-- Begin Recorded information --
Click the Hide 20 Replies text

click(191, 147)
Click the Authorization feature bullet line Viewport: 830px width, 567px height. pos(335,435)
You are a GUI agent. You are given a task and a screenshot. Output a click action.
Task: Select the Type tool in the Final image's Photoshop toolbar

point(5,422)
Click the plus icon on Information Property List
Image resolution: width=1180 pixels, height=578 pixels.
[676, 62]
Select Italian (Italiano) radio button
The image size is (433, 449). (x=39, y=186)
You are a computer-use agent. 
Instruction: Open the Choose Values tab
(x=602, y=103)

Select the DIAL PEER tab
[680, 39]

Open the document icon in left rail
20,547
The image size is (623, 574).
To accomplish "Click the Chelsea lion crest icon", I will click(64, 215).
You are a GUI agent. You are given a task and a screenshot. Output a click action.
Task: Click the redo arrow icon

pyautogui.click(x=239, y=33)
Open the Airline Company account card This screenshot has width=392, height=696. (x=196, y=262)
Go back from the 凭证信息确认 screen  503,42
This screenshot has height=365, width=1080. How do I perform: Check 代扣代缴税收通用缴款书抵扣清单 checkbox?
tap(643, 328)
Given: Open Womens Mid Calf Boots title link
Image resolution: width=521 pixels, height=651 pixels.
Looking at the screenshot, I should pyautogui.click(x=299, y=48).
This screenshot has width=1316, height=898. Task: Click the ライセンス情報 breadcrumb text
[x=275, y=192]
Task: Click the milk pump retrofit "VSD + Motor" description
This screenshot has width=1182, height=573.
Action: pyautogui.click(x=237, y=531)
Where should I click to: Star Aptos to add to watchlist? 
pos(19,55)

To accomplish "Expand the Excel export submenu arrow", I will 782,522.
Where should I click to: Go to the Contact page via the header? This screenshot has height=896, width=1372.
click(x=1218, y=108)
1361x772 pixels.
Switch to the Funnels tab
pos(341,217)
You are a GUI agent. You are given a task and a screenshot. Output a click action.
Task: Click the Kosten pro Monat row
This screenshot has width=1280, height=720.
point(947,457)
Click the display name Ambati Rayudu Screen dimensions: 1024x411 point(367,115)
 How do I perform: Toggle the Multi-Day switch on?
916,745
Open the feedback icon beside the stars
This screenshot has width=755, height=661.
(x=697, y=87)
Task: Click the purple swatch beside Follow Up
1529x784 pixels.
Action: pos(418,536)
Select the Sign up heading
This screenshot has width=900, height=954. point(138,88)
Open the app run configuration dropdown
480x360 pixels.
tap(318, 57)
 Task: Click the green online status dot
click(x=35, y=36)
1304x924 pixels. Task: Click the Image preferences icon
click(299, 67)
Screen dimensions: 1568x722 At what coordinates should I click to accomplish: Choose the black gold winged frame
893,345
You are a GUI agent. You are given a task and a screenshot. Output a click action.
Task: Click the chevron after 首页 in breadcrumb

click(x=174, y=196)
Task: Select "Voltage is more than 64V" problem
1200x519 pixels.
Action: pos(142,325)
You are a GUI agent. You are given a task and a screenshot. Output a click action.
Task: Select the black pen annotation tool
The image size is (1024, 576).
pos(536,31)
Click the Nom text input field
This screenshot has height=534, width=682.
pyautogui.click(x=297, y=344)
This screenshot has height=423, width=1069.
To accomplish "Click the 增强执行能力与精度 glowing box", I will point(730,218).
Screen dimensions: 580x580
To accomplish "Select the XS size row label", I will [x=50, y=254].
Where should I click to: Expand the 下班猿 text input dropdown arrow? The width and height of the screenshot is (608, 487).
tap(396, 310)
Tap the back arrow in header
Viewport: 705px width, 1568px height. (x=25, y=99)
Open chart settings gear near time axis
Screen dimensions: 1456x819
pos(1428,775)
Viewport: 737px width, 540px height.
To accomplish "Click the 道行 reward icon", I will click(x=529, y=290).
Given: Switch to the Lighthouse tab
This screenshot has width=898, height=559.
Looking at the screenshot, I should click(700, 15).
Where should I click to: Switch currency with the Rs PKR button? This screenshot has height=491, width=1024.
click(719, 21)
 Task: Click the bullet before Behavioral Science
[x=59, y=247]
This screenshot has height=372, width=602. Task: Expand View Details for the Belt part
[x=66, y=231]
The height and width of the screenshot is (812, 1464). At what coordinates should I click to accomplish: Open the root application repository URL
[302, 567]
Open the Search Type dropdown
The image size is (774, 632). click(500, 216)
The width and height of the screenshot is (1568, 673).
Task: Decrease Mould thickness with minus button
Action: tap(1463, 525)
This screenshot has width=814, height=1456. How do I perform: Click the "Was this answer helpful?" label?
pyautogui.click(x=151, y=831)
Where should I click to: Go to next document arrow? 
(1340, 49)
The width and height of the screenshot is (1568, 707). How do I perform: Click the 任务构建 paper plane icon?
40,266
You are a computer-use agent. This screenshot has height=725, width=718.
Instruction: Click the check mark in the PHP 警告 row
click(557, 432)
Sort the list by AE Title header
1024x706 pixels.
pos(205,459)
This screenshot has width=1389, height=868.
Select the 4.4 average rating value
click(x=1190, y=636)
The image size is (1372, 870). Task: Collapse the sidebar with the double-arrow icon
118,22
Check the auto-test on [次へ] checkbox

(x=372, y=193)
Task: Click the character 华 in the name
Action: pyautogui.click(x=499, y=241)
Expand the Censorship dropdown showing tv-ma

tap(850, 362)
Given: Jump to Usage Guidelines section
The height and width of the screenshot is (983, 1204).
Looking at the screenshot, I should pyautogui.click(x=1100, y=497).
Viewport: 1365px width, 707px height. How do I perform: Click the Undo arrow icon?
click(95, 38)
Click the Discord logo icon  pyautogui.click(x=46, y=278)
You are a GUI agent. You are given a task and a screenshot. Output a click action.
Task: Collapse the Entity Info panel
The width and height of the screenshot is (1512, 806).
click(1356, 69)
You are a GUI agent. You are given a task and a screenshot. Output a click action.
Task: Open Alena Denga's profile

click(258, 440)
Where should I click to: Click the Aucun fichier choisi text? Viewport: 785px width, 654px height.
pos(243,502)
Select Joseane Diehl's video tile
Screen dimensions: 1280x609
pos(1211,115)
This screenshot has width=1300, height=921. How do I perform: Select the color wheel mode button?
-- End Recorded information --
### What is expected
Copy out all the records above with every "GUI agent" changed to "interface agent" and nothing else altered.

### Written solution
Click the Hide 20 Replies text

click(191, 147)
Click the Authorization feature bullet line Viewport: 830px width, 567px height. pos(335,435)
You are a interface agent. You are given a task and a screenshot. Output a click action.
Task: Select the Type tool in the Final image's Photoshop toolbar

point(5,422)
Click the plus icon on Information Property List
Image resolution: width=1180 pixels, height=578 pixels.
[676, 62]
Select Italian (Italiano) radio button
The image size is (433, 449). (x=39, y=186)
You are a computer-use agent. 
Instruction: Open the Choose Values tab
(x=602, y=103)

Select the DIAL PEER tab
[680, 39]

Open the document icon in left rail
20,547
The image size is (623, 574).
To accomplish "Click the Chelsea lion crest icon", I will click(64, 215).
You are a interface agent. You are given a task and a screenshot. Output a click action.
Task: Click the redo arrow icon

pyautogui.click(x=239, y=33)
Open the Airline Company account card This screenshot has width=392, height=696. (x=196, y=262)
Go back from the 凭证信息确认 screen  503,42
This screenshot has height=365, width=1080. How do I perform: Check 代扣代缴税收通用缴款书抵扣清单 checkbox?
tap(643, 328)
Given: Open Womens Mid Calf Boots title link
Image resolution: width=521 pixels, height=651 pixels.
Looking at the screenshot, I should pyautogui.click(x=299, y=48).
This screenshot has width=1316, height=898. Task: Click the ライセンス情報 breadcrumb text
[x=275, y=192]
Task: Click the milk pump retrofit "VSD + Motor" description
This screenshot has width=1182, height=573.
Action: pyautogui.click(x=237, y=531)
Where should I click to: Star Aptos to add to watchlist? 
pos(19,55)

To accomplish "Expand the Excel export submenu arrow", I will 782,522.
Where should I click to: Go to the Contact page via the header? This screenshot has height=896, width=1372.
click(x=1218, y=108)
1361x772 pixels.
Switch to the Funnels tab
pos(341,217)
You are a interface agent. You are given a task and a screenshot. Output a click action.
Task: Click the Kosten pro Monat row
This screenshot has width=1280, height=720.
point(947,457)
Click the display name Ambati Rayudu Screen dimensions: 1024x411 point(367,115)
 How do I perform: Toggle the Multi-Day switch on?
916,745
Open the feedback icon beside the stars
This screenshot has width=755, height=661.
(x=697, y=87)
Task: Click the purple swatch beside Follow Up
1529x784 pixels.
Action: pos(418,536)
Select the Sign up heading
This screenshot has width=900, height=954. point(138,88)
Open the app run configuration dropdown
480x360 pixels.
tap(318, 57)
 Task: Click the green online status dot
click(x=35, y=36)
1304x924 pixels. Task: Click the Image preferences icon
click(299, 67)
Screen dimensions: 1568x722 At what coordinates should I click to accomplish: Choose the black gold winged frame
893,345
You are a interface agent. You are given a task and a screenshot. Output a click action.
Task: Click the chevron after 首页 in breadcrumb

click(x=174, y=196)
Task: Select "Voltage is more than 64V" problem
1200x519 pixels.
Action: pos(142,325)
You are a interface agent. You are given a task and a screenshot. Output a click action.
Task: Select the black pen annotation tool
The image size is (1024, 576).
pos(536,31)
Click the Nom text input field
This screenshot has height=534, width=682.
pyautogui.click(x=297, y=344)
This screenshot has height=423, width=1069.
To accomplish "Click the 增强执行能力与精度 glowing box", I will point(730,218).
Screen dimensions: 580x580
To accomplish "Select the XS size row label", I will [x=50, y=254].
Where should I click to: Expand the 下班猿 text input dropdown arrow? The width and height of the screenshot is (608, 487).
tap(396, 310)
Tap the back arrow in header
Viewport: 705px width, 1568px height. (x=25, y=99)
Open chart settings gear near time axis
Screen dimensions: 1456x819
pos(1428,775)
Viewport: 737px width, 540px height.
To accomplish "Click the 道行 reward icon", I will click(x=529, y=290).
Given: Switch to the Lighthouse tab
This screenshot has width=898, height=559.
Looking at the screenshot, I should click(700, 15).
Where should I click to: Switch currency with the Rs PKR button? This screenshot has height=491, width=1024.
click(719, 21)
 Task: Click the bullet before Behavioral Science
[x=59, y=247]
This screenshot has height=372, width=602. Task: Expand View Details for the Belt part
[x=66, y=231]
The height and width of the screenshot is (812, 1464). At what coordinates should I click to accomplish: Open the root application repository URL
[302, 567]
Open the Search Type dropdown
The image size is (774, 632). click(500, 216)
The width and height of the screenshot is (1568, 673).
Task: Decrease Mould thickness with minus button
Action: tap(1463, 525)
This screenshot has width=814, height=1456. How do I perform: Click the "Was this answer helpful?" label?
pyautogui.click(x=151, y=831)
Where should I click to: Go to next document arrow? 
(1340, 49)
The width and height of the screenshot is (1568, 707). How do I perform: Click the 任务构建 paper plane icon?
40,266
You are a computer-use agent. This screenshot has height=725, width=718.
Instruction: Click the check mark in the PHP 警告 row
click(557, 432)
Sort the list by AE Title header
1024x706 pixels.
pos(205,459)
This screenshot has width=1389, height=868.
Select the 4.4 average rating value
click(x=1190, y=636)
The image size is (1372, 870). Task: Collapse the sidebar with the double-arrow icon
118,22
Check the auto-test on [次へ] checkbox

(x=372, y=193)
Task: Click the character 华 in the name
Action: pyautogui.click(x=499, y=241)
Expand the Censorship dropdown showing tv-ma

tap(850, 362)
Given: Jump to Usage Guidelines section
The height and width of the screenshot is (983, 1204).
Looking at the screenshot, I should pyautogui.click(x=1100, y=497).
Viewport: 1365px width, 707px height. How do I perform: Click the Undo arrow icon?
click(95, 38)
Click the Discord logo icon  pyautogui.click(x=46, y=278)
You are a interface agent. You are given a task and a screenshot. Output a click action.
Task: Collapse the Entity Info panel
The width and height of the screenshot is (1512, 806).
click(1356, 69)
You are a interface agent. You are given a task and a screenshot. Output a click action.
Task: Open Alena Denga's profile

click(258, 440)
Where should I click to: Click the Aucun fichier choisi text? Viewport: 785px width, 654px height.
pos(243,502)
Select Joseane Diehl's video tile
Screen dimensions: 1280x609
pos(1211,115)
This screenshot has width=1300, height=921. How do I perform: Select the color wheel mode button?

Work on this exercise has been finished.